Comme les élections municipales un an plus tôt, elles ont été marquées par un niveau d’abstention record qui doit toutes et tous nous interpeller. Bien entendu le contexte que nous connaissons ne doit pas être nié. Mais il ne peut à lui seul expliquer le désintérêt de nos concitoyens pour l’ensemble des élections locales, un désintérêt qui n’est par ailleurs pas nouveau et qui ne cesse de se creuser élection après élection. Illisibilité des institutions, de leurs compétences et des débats politiques qui animent leur vie, assèchement de notre vie politique qui est saturée par la surmédiatisation d’une seule élection, l’élection présidentielle, pratiques clientélistes des élus qui fuient les enjeux propres à notre époque, inexistence des droits de l’opposition au niveau local, désintérêt des citoyens rongés par leur frénésie consumériste qui perdent de vue leur citoyenneté et ce qu’elle implique au quotidien. Les raisons sont nombreuses et doivent être discutées. Car les conséquences sont problématiques.

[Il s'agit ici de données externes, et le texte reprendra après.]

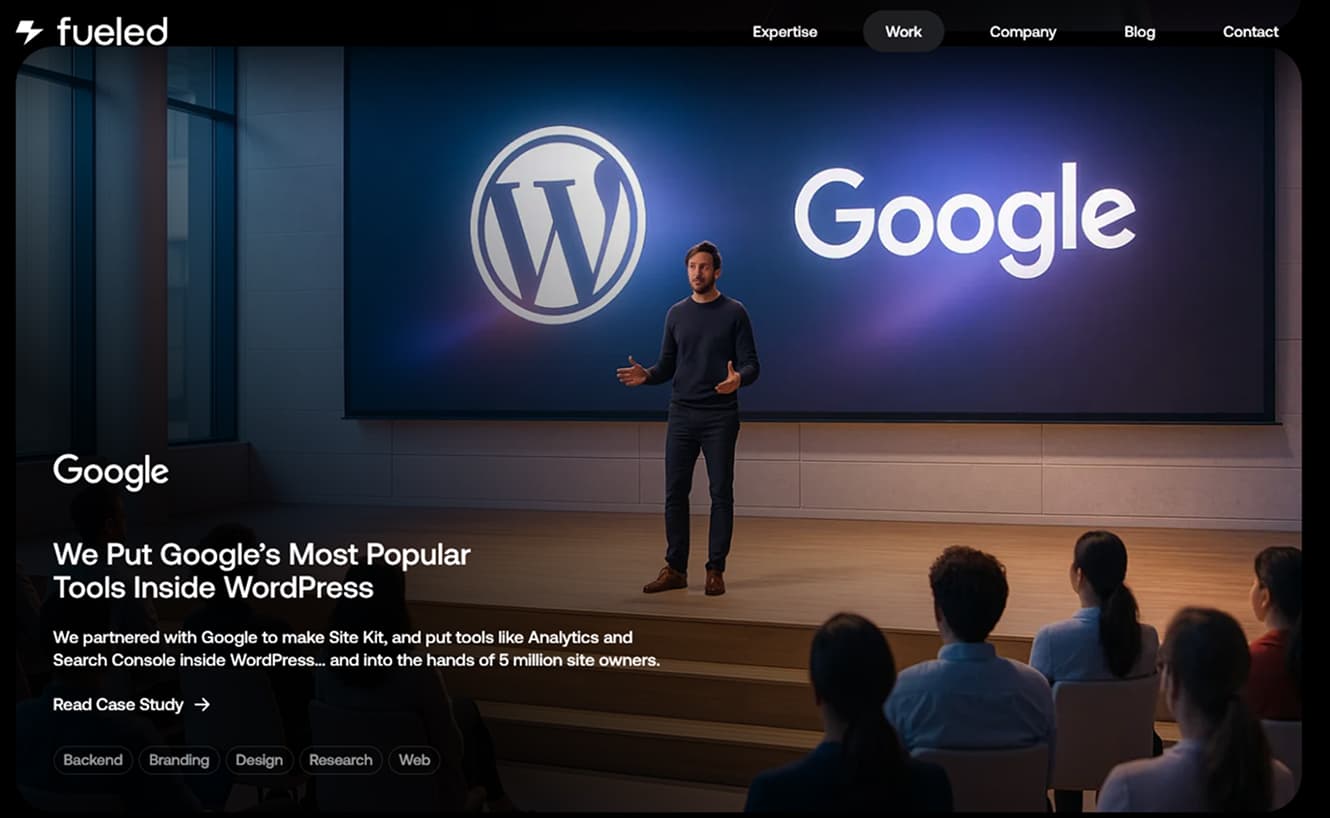Open the Blog link in navigation
This screenshot has height=818, width=1330.
(x=1139, y=32)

Assesseur dans un bureau de vote à Vincennes lors des deux tours de ces élections, j’ai été frappé par l’incompréhension de votants face à ce double scrutin. Plus exactement, j’ai été frappé par le nombre de personnes qui découvraient le scrutin départemental en rentrant dans le bureau de vote. Il faut être clair, les Français ont en partie boudé les urnes parce qu’ils ne connaissent pas réellement ces institutions dont ils n’entendent pas ou quasiment pas parler au quotidien. Nous avions pris l’engagement en 2017 de clarifier les différents niveaux institutionnels, en particulier dans le Grand Paris. Force est de constater que nous ne l’avons pas fait. Nous nous sommes enfermés dans les schémas existants. Ce pour quoi nous n’avions pas été élus. A l’action, nous avons préféré rassurer les élus locaux pour qui les élections en 2017 ont représenté un véritable choc démocratique. Il nous faut aujourd’hui reprendre nos travaux sur le sujet.
Premièrement, fusionnons les départements et les régions en renforçant grandement leurs compétences et leurs budgets, et renforçons aussi le bloc communal en faisant des intercommunalités de véritables lieux de pouvoir et en encourageant fortement les fusions de communes au sein des intercommunalités. Sortons de la France des clochers et du millefeuille institutionnel.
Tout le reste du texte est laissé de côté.